▶ _Exercise objective_: Keep each line of the material that includes "agent", and leave out the rest.
── Records supplied
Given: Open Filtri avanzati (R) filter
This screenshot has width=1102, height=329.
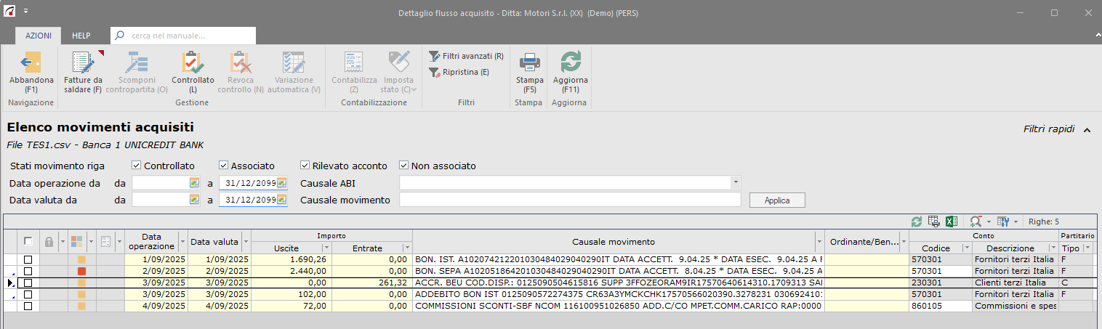Looking at the screenshot, I should point(467,56).
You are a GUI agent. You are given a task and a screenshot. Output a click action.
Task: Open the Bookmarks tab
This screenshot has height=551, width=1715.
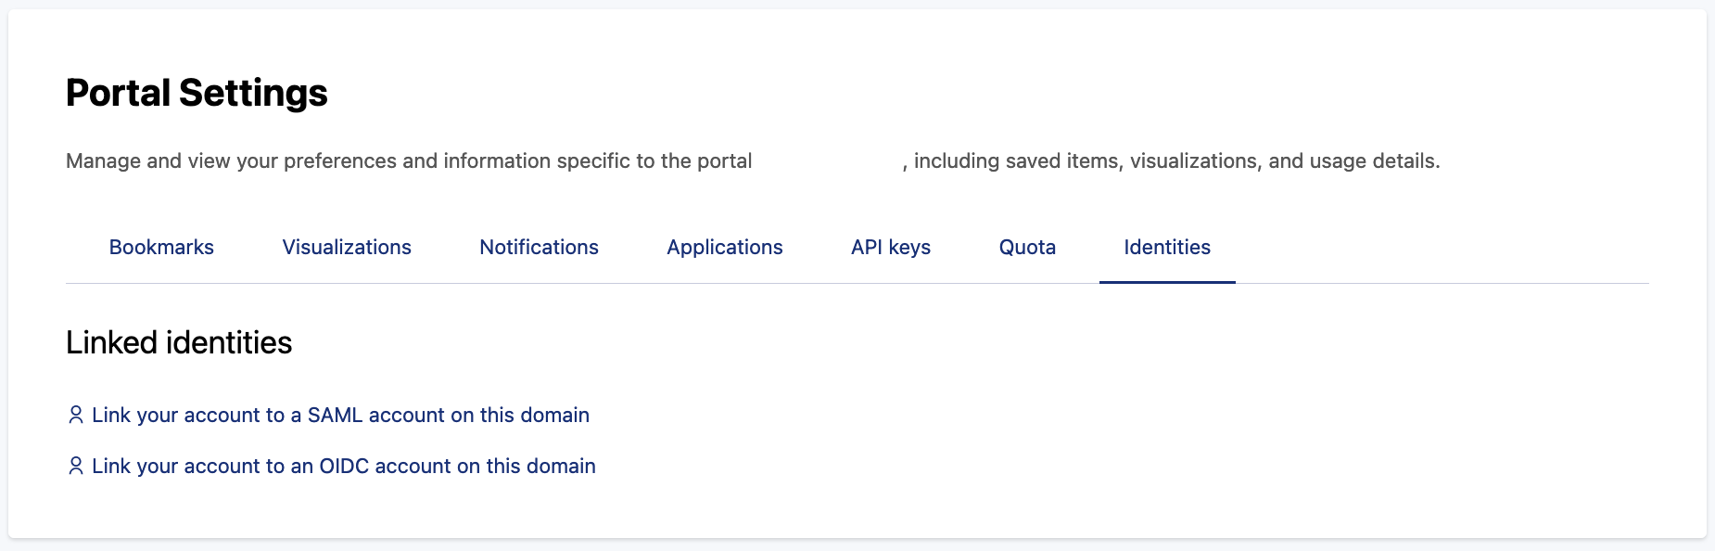161,248
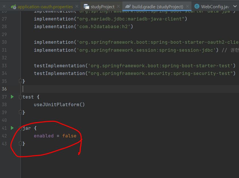Collapse the fold region at line 35
Image resolution: width=239 pixels, height=178 pixels.
click(20, 81)
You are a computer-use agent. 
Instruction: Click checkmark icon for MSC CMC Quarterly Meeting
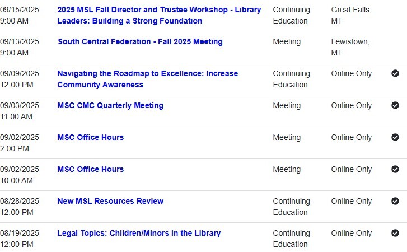395,105
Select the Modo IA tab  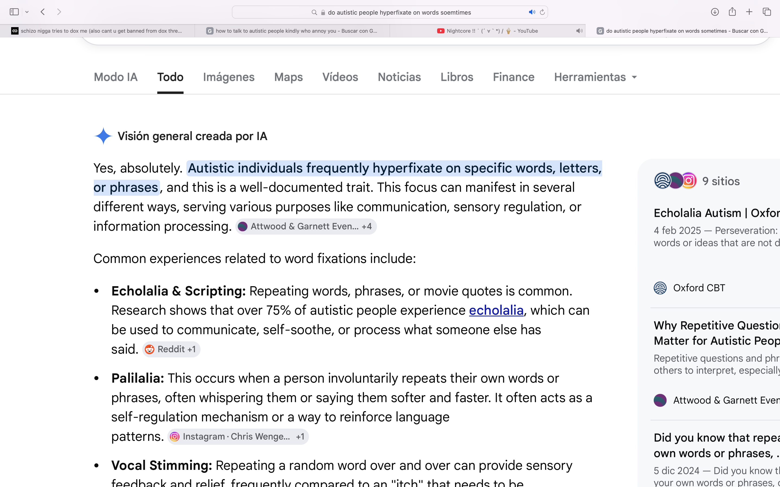click(x=115, y=77)
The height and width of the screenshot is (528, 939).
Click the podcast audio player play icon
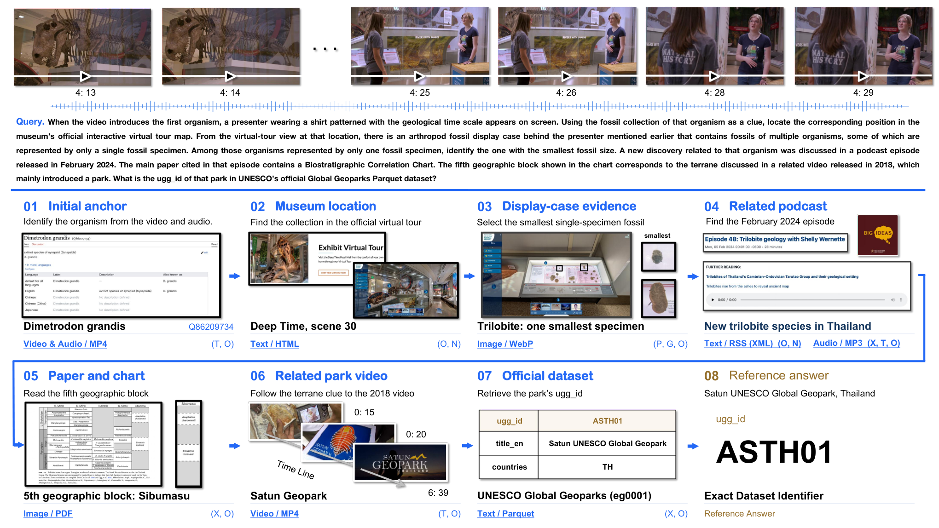point(713,300)
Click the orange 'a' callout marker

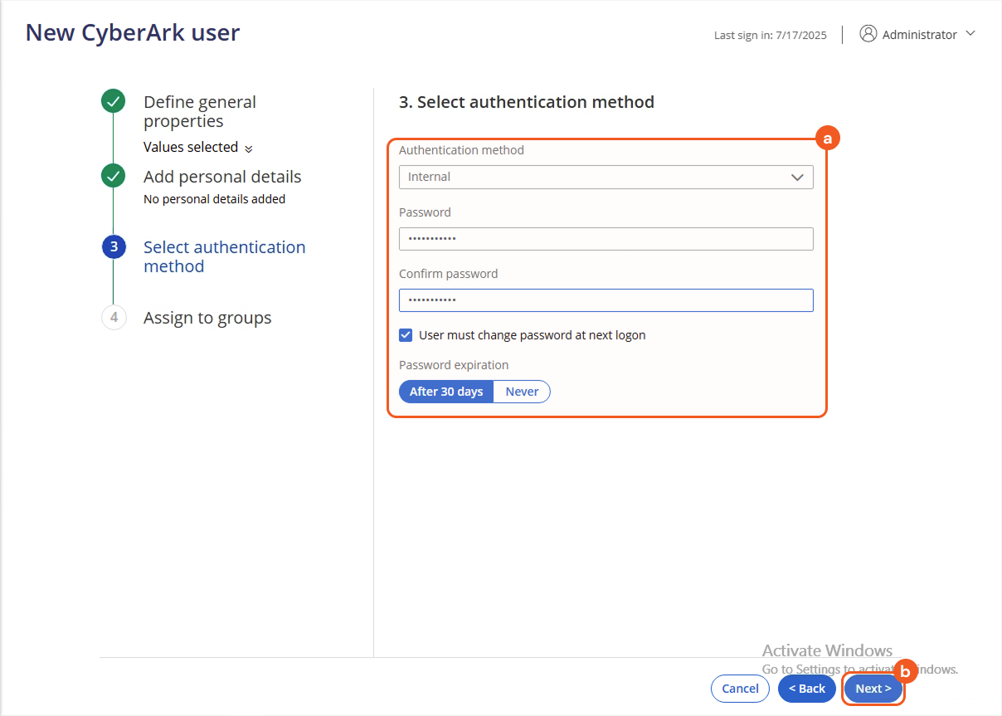pyautogui.click(x=827, y=138)
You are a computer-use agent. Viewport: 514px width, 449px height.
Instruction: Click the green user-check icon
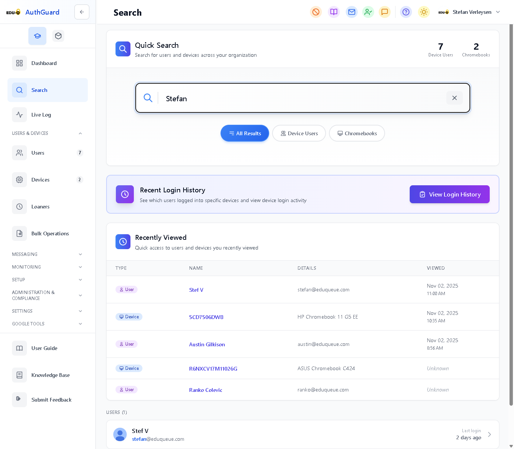tap(368, 12)
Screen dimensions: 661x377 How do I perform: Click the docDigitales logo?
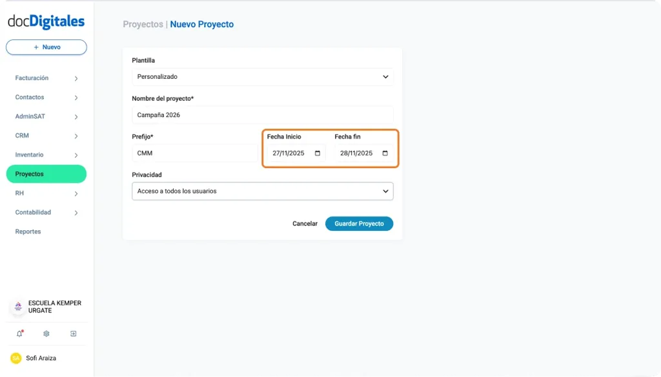tap(45, 21)
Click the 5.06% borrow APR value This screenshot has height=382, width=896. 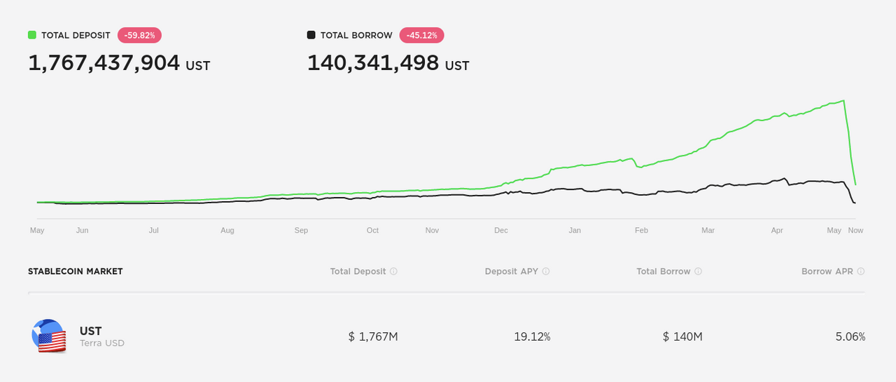point(851,336)
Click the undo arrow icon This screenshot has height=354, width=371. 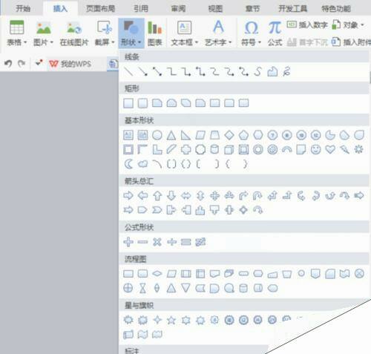(8, 64)
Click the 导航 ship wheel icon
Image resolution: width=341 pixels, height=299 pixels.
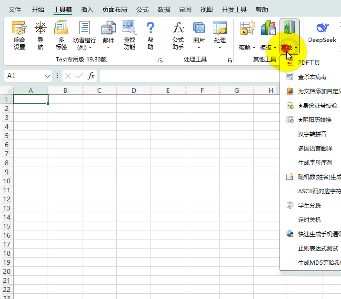tap(40, 35)
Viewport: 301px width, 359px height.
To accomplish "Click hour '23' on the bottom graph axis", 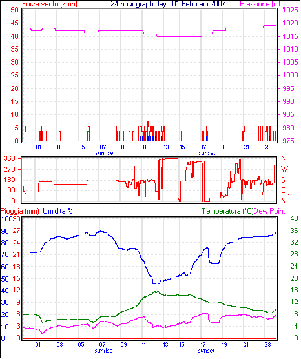I will [268, 345].
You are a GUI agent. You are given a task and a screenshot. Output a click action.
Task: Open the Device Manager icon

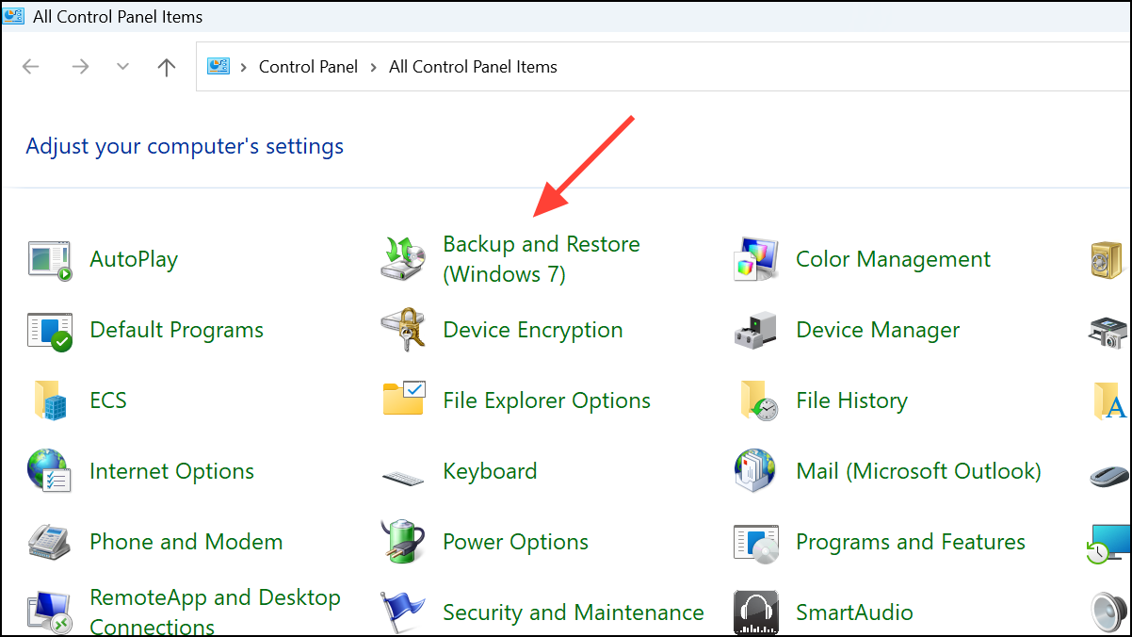(757, 330)
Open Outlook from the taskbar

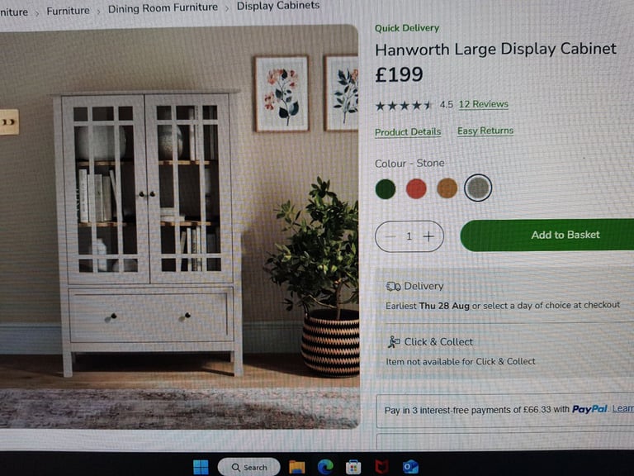click(x=410, y=467)
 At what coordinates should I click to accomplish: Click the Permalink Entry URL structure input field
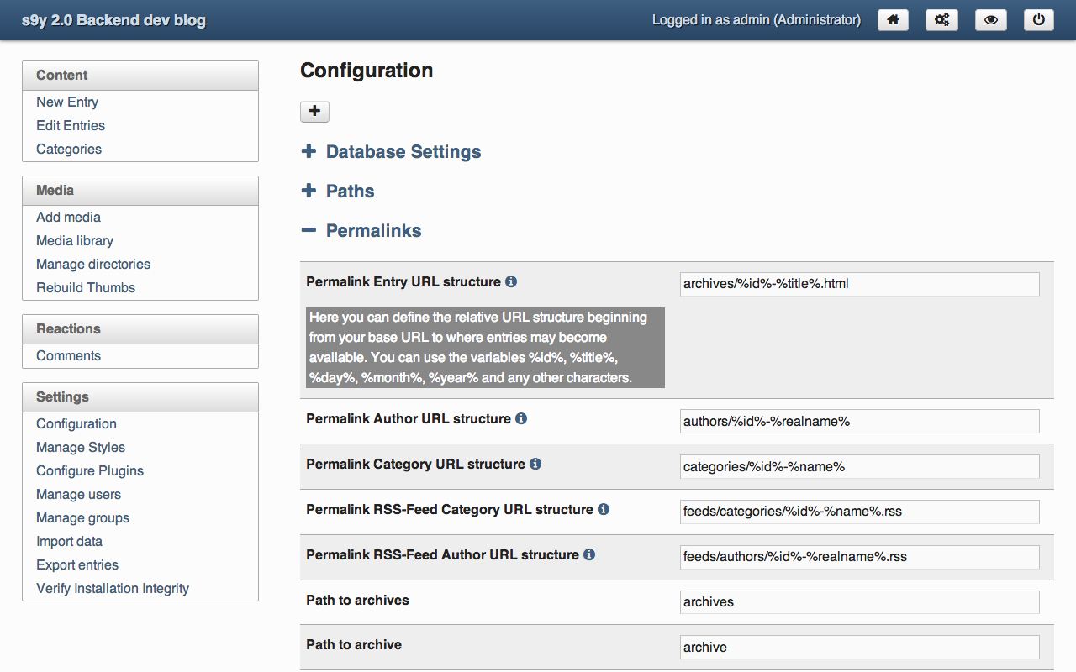(859, 284)
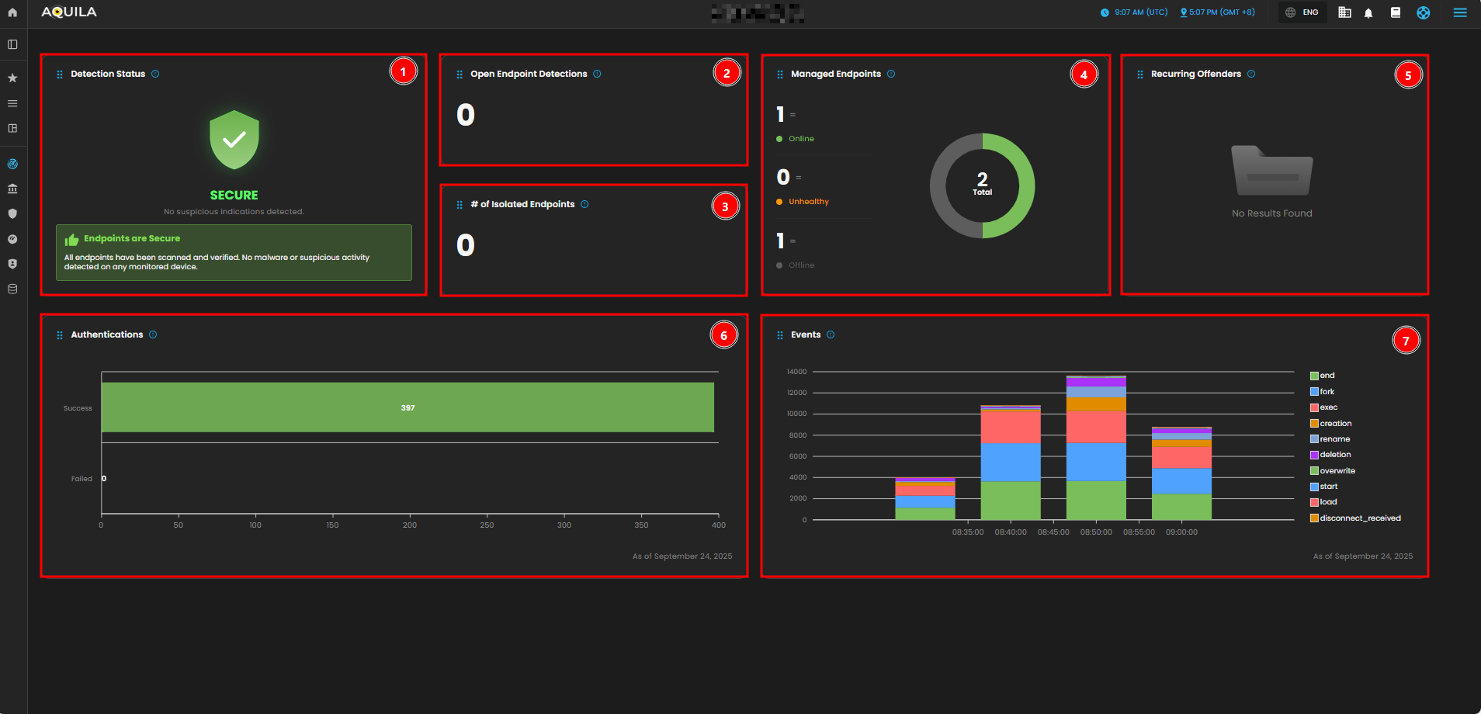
────
▶ _Written answer_:
You are a GUI agent. You are given a task and a screenshot. Output a click action.
You are a computer-use agent. 
You are a computer-use agent. Viewport: 514px width, 449px height.
You are a GUI agent. You are given a task and a screenshot. Output a click action.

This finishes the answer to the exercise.